(PROVIDED DATA):

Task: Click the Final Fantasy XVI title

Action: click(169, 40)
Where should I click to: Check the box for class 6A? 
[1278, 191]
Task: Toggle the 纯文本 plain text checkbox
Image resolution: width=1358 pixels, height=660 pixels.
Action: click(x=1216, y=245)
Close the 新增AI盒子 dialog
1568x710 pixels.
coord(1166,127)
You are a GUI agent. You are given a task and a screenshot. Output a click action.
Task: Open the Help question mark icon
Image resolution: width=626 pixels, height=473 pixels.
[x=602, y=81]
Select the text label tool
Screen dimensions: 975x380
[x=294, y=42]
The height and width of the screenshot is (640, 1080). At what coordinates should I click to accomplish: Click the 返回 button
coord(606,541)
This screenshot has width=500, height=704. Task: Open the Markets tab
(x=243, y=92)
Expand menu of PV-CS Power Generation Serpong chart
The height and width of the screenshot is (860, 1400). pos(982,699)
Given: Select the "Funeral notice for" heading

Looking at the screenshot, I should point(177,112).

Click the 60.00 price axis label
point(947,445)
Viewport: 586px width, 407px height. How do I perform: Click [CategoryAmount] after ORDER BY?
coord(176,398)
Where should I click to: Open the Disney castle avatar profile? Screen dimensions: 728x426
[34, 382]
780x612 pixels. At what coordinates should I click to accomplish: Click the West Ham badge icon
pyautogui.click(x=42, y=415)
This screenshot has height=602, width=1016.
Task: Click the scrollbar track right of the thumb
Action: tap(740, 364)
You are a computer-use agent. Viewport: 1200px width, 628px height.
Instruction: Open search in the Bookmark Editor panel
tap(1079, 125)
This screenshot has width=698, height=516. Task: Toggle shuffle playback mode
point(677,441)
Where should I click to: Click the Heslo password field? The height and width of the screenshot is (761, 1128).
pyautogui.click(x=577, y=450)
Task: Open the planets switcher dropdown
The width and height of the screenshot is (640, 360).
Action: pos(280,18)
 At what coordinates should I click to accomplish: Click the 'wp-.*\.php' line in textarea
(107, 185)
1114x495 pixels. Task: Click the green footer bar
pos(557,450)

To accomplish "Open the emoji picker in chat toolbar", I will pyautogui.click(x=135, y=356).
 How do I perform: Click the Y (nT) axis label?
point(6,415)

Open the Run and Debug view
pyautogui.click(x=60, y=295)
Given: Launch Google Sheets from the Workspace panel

(THE TASK): Quote only the stretch of lines that starts the data above and ends with the line containing "Task: Open the Help question mark icon", both included.

(WORKED SOLUTION):
Task: Click the Final Fantasy XVI title

Action: click(169, 40)
Where should I click to: Check the box for class 6A? 
[1278, 191]
Task: Toggle the 纯文本 plain text checkbox
Image resolution: width=1358 pixels, height=660 pixels.
Action: click(x=1216, y=245)
Close the 新增AI盒子 dialog
1568x710 pixels.
coord(1166,127)
You are a GUI agent. You are given a task and a screenshot. Output a click action.
Task: Open the Help question mark icon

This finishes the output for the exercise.